Here is the final version of what I submitted to the ATF regarding the proposed pistol brace rule. The original was longer, but they have a character limit.
I’m writing to oppose your proposed rule change regarding pistol braces. The proposed change is designated “ATF 2021R-08.” Your proposal fails both in principle and in details. This rule change should be rejected.
In the introduction, you write of firearms that are “dangerous and unusual” and are “gangster guns.” You also write of guns intended to be fired with only one hand on the gun. On principle alone, these arguments go against your case.
“Dangerous and unusual” does not apply. The braces are made for pistols that are not concealable, so the braces do not facilitate unlawful concealed carry. The braces themselves are too big to conceal. When paired with a pistol, the combination may allow for somewhat more discrete carry, but no one can use this combination for unlawful concealed carry. Nothing about the brace makes pistols more powerful or able to fire faster. The braces do not contribute to pistols being “dangerous” or “unusual.”
“Gangster guns” were an outgrowth of Prohibition. Prohibition ended many decades ago. The gangsters who used these guns are only figures in history. This reference only shows that the proposed rule is based on anachronistic rationale. The overwhelming majority of people who prefer these pistols today are good citizens who like firearms that can be packed more easily. These people have no interest in shootouts over alcohol distribution. Many of these good citizens are active duty or reserve military members and veterans. The modern Al Capone who wants to eliminate rival gang members will use a regular stock on a pistol because he’s already planning to commit murder.
Another anachronism is the insistence that handguns are to be fired with only one hand. For over fifty years, most training on handgun use has involved the use of both hands for most shooting. Generations of law enforcement have been taught to shoot duty handguns with both hands. They in turn have taught that technique to civilians who have sought training in the use of handguns. Insisting that use of two hands negates a firearm being a pistol is foolish.
In terms of details, many of your arguments are simply wrong.
You argue that an adjustable brace is primarily for the purpose of using the brace as a stock. You argue that adjustability has no real purpose for someone firing a pistol with only one hand. Again, the single-handed argument is an anachronism that weakens your case. Beyond that, the notion that everyone who is going to use a brace will be comfortable with the same length of brace is foolish. Shooters come in all shapes and sizes. Some are going to be more comfortable with a brace that rests near the elbow. Others are going to be more comfortable with a brace that rests nearer the wrist. Making braces adjustable allows manufacturers to market a single device that will be useful to a wide range of shooters.
You argue that a bipod negates the need for a brace and therefore suggests a firearm that will be used as a rifle. That argument is also foolish. Precision shooters have been using bipods and other kinds of supports to make precision shots with handguns for decades. A bipod is an entirely reasonable accessory for a pistol.
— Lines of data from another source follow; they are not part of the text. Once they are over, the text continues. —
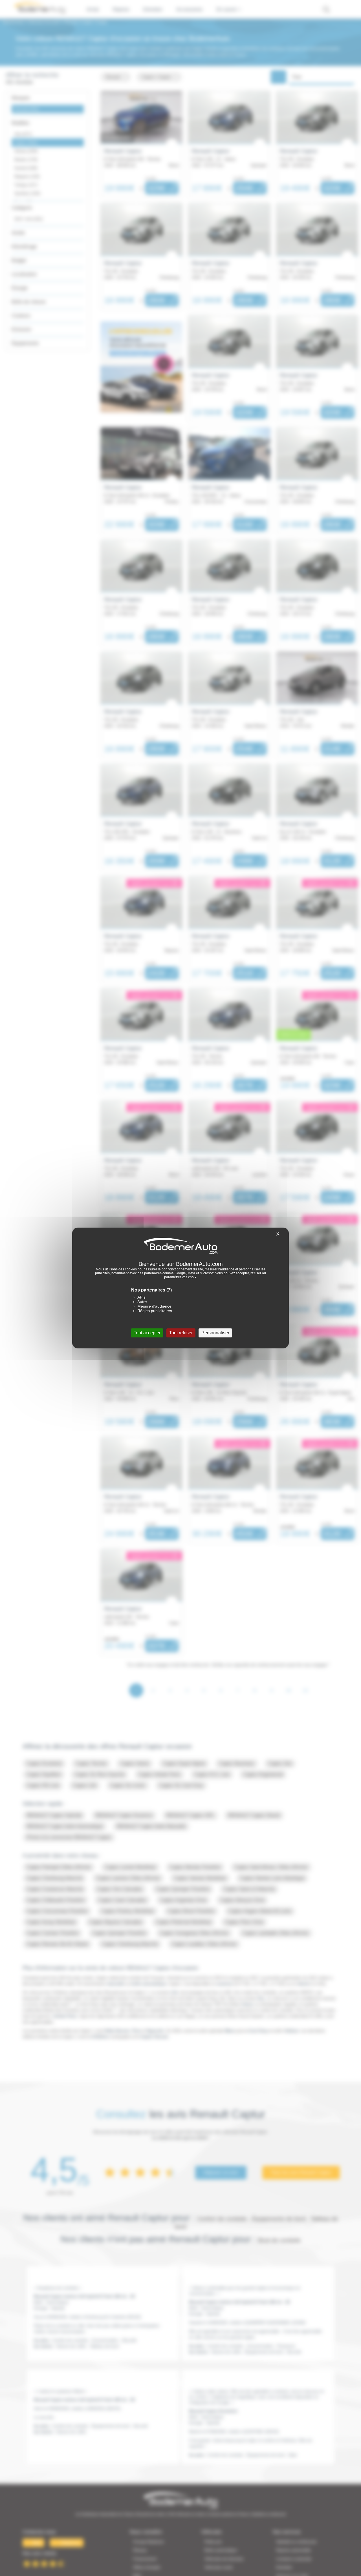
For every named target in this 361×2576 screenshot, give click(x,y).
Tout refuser (181, 1332)
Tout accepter (147, 1332)
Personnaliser (215, 1332)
You argue that “flip up” sights are evidence that a pistol is going to be fired as a rifle. Again, this argument is nonsensical. These sights are perfectly acceptable for pistol shooting. The modern rail at the top of many pistols gives owners the option of traditional scopes, modern optics with dots or holograms, or some form of traditional sights without lenses. That many of the traditional sights made for these systems will also flip down does not alter their use in any way.
You argue that a hand stop along the front rail of the pistol makes the pistol into a rifle because rifles were traditionally fired with two hands. Again, this argument is anachronistic. Many generations of law enforcement have been taught to shoot a handgun with both hands. This teaching has filtered to the civilian community. The primary exception has been when people needed to use one hand to hold a flashlight, but even then, the proper technique was to use the wrist of the flashlight hand to brace the wrist of the shooting hand. That the preferred technique for the use of some pistols is to put the support hand in front of the trigger is irrelevant.
These rules will not make Americans safer. That one or two mass shooters have used a braced pistol doesn’t change the fact that the overall of effect of these devices is to give American citizens more choices for exercising their rights to self-defense and the enjoyment of shooting sports. I have critiqued only a few of the problems with the proposed rule, but these problems are enough to show that the entire rule is needless, arbitrary, and poorly-thought. The entire rule and the ideas behind it should be rejected.